Dans un geste inattendu, le premier ministre israélien, Naftali Bennett, a surpris ses partisans et a durci son conflit avec son prédécesseur et adversaire historique, Benyamin Netanyahu, actuellement chef de l’opposition, après avoir occupé le poste de chef du gouvernement pendant 12 ans. Dans un entretien accordé le 29 janvier dernier à la revue Haaretz, Bennett a déclaré avoir été menacé par Netanyahu lors des négociations sur la formation du gouvernement actuel. Ce dernier avait échoué à former le gouvernement à l’issue des élections de 2021, faute de soutien de la Knesset. Netanyahu croyait apparemment que l’opposition, présidée par Yaïr Lapid, pourrait former le gouvernement, si elle arrive à attirer le bloc de Naftali Bennett après que ce dernier a quitté le Likoud. Bennett revient sur la menace de Netanyahu et dit : « Lorsque Netanyahu avait réalisé que je n’allais pas accepter d’engager Israël dans un cinquième cycle électoral, il m’a menacé et m’a dit : puisque tu sais parfaitement ce que tu comptes faire (c’est-à-dire rejoindre le bloc de Lapid et gagner en contrepartie la présidence du gouvernement), sache que je vais diriger contre toi toute ma machinerie. Et je te ciblerai avec mes avions sans pilote ».
Bennett explique ce que Netanyahu a voulu dire par « avions sans pilote ». Il s’agit de ses alliés à la radio, à la télévision et sur Internet. Ces menaces ont été lancées par Netanyahu en mai 2021, quelques semaines avant la formation du gouvernement Bennett-Lapid. Netanyahu n’a jamais envisagé de sortir du gouvernement pour rejoindre les rangs de l’opposition, surtout qu’il était poursuivi par la justice et pouvait être incarcéré. Croyant que son maintien au poste de premier ministre était la seule issue pour empêcher ce destin, Netanyahu a été pris de folie après la formation du gouvernement Bennett-Lapid.

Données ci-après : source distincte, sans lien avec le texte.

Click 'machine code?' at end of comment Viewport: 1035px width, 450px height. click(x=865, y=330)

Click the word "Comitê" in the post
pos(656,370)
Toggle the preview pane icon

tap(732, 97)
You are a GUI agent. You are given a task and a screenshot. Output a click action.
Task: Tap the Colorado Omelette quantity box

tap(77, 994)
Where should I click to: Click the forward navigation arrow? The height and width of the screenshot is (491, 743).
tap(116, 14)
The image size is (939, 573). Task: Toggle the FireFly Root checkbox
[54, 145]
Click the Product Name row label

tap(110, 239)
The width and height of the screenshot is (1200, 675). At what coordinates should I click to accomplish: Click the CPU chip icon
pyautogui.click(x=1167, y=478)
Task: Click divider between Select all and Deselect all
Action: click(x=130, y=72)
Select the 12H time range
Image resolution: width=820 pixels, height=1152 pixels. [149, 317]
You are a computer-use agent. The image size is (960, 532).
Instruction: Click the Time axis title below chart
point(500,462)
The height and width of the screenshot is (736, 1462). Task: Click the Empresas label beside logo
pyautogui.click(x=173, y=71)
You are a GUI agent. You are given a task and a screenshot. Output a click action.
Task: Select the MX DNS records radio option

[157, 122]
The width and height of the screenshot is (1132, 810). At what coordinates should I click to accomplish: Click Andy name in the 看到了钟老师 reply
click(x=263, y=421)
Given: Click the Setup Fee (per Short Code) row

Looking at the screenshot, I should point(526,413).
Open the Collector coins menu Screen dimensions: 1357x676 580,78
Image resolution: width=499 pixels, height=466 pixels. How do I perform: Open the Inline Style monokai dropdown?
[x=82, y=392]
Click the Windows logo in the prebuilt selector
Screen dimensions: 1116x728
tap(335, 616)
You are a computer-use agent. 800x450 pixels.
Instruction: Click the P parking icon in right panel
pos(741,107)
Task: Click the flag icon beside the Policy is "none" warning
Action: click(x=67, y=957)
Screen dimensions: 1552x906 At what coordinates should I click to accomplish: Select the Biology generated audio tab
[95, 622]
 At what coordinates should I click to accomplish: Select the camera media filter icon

Naftali Bennett voulait élargir son gouvernement. Il a songé, pour ainsi dire, à conclure un marché avec le Likoud pour que ce dernier devienne partenaire de son gouvernement. Cela voulait dire que Bennett entendait former un groupe avec ses anciens partenaires du Likoud avec l’intention de renverser Netanyahu de la présidence du gouvernement, ou bien qu’il voulait attendre la fin du procès de Netanyahu pour se débarrasser de lui. L’alliance avec le Likoud pouvait mener à la formation d’un « grand gouvernement », qui mettrait fin à l’ère Netanyahu.
Cette nouvelle alliance Bennett-Likoud, une fois débarrassée de Netanyahu, allait préparer le terrain à un gouvernement d’extrême droite, ce qui signifie pour Bennet mettre un terme à son alliance avec la gauche et le centre, ses alliés au sein du gouvernement actuel, ainsi qu’avec ses amis : le ministre des Affaires étrangères, Yaïr Lapid, et le ministre de la Défense, Benny Gantz, et proclamer un gouvernement de droite. De cette manière, Bennett aurait anéanti Netanyahu au sein du Likoud. Il aurait utilisé Lapid et Gantz pour accéder à la présidence d’un gouvernement de coalition. Si Netanyahu a échoué à éloigner Bennet de tout consensus avec Lapid en mai dernier, il n’a pas arrêté un moment de le diffamer ces derniers mois.
La confrontation se poursuit entre Netanyahu et Bennett. Mais celle-ci s’évapore lorsque les deux hommes ont affaire à leur ennemi historique commun : les Palestiniens.
Les deux hommes ne croient pas à la paix avec les Palestiniens. Si Netanyahu est l’instigateur de la loi qui considère Israël comme un Etat consacré exclusivement aux Juifs, Bennett, lui, ne cesse de répéter qu’aucun processus de paix n’aura lieu avec les Palestiniens et que les seules limites qui existent avec l’Autorité palestinienne sont celles qui garantissent seulement sa survie et qui évitent sa chute. La devise du gouvernement israélien est « la paix est économique, pas politique » et « non à l’Etat palestinien ». La paix économique vise à assurer la légitimité de l’occupation et à liquider les droits des Palestiniens.